*What this task involves*
Only the lines below starting at the one that contains "Select the 内容 tab" and ending at the one that contains "This screenshot has width=1024, height=627." are to be reproduced, exactly and with both ends kept.

▶

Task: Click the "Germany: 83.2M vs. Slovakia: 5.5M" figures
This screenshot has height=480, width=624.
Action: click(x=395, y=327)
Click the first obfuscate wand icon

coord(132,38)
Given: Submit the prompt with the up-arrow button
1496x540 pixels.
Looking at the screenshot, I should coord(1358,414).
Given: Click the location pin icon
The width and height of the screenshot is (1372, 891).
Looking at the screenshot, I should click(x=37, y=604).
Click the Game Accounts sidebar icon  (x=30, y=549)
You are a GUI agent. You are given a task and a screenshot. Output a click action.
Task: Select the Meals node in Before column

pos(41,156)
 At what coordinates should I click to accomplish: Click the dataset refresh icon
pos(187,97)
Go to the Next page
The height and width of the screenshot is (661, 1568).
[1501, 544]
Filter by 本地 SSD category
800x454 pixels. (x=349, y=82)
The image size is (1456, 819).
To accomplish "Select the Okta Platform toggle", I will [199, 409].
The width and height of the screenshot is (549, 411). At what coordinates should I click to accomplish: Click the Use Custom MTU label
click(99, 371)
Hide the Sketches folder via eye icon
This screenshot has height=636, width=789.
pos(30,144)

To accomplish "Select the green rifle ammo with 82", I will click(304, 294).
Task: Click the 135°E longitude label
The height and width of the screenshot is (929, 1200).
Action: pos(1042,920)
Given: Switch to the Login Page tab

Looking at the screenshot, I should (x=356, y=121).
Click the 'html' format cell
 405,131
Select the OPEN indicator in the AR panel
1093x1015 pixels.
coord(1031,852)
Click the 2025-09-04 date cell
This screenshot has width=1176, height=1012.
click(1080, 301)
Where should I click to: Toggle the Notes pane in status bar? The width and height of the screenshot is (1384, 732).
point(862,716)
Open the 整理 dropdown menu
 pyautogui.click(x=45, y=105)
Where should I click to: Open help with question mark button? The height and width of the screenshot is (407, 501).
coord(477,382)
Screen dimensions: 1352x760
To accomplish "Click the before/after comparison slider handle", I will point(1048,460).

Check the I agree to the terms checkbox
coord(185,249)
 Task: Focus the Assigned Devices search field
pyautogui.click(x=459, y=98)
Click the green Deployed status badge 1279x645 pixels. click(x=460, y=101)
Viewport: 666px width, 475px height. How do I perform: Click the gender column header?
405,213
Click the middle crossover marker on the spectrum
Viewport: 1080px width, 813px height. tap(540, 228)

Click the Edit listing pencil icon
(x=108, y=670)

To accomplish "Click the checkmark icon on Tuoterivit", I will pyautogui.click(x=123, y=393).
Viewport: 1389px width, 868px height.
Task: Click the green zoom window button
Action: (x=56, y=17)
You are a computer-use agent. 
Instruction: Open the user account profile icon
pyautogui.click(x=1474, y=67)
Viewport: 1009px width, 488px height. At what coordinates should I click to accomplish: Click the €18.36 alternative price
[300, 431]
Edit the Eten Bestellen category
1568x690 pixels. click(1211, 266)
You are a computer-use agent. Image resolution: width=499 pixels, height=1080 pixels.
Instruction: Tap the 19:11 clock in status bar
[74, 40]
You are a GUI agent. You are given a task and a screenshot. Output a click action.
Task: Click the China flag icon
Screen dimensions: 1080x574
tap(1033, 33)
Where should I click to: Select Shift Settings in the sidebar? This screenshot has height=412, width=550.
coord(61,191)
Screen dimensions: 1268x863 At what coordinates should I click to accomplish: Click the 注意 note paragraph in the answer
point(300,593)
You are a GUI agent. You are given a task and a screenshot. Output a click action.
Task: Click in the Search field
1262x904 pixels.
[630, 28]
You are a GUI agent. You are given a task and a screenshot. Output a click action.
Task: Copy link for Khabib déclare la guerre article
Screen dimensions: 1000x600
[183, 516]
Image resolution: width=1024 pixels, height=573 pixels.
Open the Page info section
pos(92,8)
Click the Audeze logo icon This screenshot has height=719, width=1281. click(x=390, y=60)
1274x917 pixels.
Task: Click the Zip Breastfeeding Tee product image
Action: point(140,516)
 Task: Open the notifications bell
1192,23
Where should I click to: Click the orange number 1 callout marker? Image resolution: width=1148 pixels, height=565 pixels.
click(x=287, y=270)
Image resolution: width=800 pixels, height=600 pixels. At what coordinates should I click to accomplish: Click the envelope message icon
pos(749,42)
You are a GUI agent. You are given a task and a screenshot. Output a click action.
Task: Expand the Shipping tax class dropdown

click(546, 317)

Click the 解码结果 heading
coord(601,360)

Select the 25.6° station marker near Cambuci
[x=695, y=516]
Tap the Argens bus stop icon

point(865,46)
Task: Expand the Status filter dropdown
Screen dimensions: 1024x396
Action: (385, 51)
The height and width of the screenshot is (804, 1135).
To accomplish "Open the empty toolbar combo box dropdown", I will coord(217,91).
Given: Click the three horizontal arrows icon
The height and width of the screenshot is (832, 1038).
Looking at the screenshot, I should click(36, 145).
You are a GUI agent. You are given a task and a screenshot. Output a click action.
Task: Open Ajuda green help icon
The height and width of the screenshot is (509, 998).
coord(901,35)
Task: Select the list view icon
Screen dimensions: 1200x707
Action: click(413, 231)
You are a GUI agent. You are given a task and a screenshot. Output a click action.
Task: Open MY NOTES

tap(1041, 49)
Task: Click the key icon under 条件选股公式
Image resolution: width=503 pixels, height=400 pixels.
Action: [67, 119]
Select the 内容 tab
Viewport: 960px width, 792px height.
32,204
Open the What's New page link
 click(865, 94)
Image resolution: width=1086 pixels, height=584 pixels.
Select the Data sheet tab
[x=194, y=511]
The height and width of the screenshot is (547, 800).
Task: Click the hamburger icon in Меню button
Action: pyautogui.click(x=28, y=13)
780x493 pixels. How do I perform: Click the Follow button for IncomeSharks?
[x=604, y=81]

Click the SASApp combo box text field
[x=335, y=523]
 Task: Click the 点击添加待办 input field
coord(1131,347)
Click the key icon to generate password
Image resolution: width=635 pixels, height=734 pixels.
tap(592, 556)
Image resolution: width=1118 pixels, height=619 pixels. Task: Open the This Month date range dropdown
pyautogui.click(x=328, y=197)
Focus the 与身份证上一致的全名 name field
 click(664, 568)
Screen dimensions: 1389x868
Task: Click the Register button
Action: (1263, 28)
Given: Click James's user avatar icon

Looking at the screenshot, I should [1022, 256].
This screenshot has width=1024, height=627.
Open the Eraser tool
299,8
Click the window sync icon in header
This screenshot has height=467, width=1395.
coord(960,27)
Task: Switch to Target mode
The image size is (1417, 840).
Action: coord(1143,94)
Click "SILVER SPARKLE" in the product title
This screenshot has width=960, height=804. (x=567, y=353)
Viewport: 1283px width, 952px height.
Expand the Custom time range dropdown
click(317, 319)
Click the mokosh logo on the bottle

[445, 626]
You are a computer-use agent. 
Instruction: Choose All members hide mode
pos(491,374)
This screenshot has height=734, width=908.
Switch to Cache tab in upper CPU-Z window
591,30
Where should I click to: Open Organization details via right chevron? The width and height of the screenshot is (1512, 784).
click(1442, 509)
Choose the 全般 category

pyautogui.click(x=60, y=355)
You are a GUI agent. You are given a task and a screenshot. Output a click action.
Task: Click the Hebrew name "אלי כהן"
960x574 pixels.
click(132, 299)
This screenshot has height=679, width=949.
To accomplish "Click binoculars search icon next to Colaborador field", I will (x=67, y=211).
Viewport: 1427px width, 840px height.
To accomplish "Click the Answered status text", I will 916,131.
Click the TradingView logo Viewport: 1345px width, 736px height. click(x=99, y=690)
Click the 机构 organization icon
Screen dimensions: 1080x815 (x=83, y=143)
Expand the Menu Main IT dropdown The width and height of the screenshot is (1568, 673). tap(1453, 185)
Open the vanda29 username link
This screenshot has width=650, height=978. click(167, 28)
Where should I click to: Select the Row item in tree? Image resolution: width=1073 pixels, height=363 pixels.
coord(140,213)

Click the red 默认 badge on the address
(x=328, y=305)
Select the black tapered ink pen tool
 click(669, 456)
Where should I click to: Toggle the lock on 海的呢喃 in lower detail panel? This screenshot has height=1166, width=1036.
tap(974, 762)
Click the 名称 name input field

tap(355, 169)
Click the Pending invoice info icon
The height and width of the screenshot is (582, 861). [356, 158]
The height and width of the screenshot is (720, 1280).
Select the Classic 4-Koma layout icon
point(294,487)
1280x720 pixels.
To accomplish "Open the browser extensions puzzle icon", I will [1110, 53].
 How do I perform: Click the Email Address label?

◀

*Exercise output*
Select the 内容 tab
Viewport: 960px width, 792px height.
32,204
Open the What's New page link
 click(865, 94)
Image resolution: width=1086 pixels, height=584 pixels.
Select the Data sheet tab
[x=194, y=511]
The height and width of the screenshot is (547, 800).
Task: Click the hamburger icon in Меню button
Action: pyautogui.click(x=28, y=13)
780x493 pixels. How do I perform: Click the Follow button for IncomeSharks?
[x=604, y=81]

Click the SASApp combo box text field
[x=335, y=523]
 Task: Click the 点击添加待办 input field
coord(1131,347)
Click the key icon to generate password
Image resolution: width=635 pixels, height=734 pixels.
tap(592, 556)
Image resolution: width=1118 pixels, height=619 pixels. Task: Open the This Month date range dropdown
pyautogui.click(x=328, y=197)
Focus the 与身份证上一致的全名 name field
 click(664, 568)
Screen dimensions: 1389x868
Task: Click the Register button
Action: (1263, 28)
Given: Click James's user avatar icon

Looking at the screenshot, I should [1022, 256].
This screenshot has width=1024, height=627.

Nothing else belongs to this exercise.